-- Entries provided follows --
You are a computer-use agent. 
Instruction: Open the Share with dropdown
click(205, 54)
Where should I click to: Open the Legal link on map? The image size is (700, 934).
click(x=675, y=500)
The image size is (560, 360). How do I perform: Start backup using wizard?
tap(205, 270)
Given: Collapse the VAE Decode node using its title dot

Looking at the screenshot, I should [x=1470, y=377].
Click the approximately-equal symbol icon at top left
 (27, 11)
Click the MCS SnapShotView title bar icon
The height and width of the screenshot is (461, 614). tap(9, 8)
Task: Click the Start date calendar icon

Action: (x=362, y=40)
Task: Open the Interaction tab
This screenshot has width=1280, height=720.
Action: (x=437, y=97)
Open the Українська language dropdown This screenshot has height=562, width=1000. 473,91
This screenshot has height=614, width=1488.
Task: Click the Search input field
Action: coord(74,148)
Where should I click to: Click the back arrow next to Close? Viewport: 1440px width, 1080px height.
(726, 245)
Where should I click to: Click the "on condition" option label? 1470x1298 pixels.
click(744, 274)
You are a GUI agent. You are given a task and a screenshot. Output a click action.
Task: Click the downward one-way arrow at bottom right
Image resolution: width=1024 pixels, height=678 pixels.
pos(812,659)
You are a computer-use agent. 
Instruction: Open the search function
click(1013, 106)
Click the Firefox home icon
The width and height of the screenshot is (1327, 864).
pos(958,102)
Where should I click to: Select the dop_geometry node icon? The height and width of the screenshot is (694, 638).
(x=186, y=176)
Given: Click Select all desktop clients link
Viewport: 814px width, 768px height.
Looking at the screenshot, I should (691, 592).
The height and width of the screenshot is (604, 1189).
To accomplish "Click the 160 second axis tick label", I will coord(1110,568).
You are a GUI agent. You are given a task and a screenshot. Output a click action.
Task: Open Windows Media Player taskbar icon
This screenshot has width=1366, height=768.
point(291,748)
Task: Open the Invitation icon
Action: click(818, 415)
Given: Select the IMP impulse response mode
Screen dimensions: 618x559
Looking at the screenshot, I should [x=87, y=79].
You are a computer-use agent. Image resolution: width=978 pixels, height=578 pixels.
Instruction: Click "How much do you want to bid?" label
-- Entries provided concluded --
### What to work on
From the material above, copy exactly the lines between the line holding "Task: Open the Interaction tab" and the line holding "Task: Click the downward", inclusive, and only those.

### Exercise result
Task: Open the Interaction tab
This screenshot has width=1280, height=720.
Action: (x=437, y=97)
Open the Українська language dropdown This screenshot has height=562, width=1000. 473,91
This screenshot has height=614, width=1488.
Task: Click the Search input field
Action: coord(74,148)
Where should I click to: Click the back arrow next to Close? Viewport: 1440px width, 1080px height.
(726, 245)
Where should I click to: Click the "on condition" option label? 1470x1298 pixels.
click(744, 274)
You are a GUI agent. You are given a task and a screenshot. Output a click action.
Task: Click the downward one-way arrow at bottom right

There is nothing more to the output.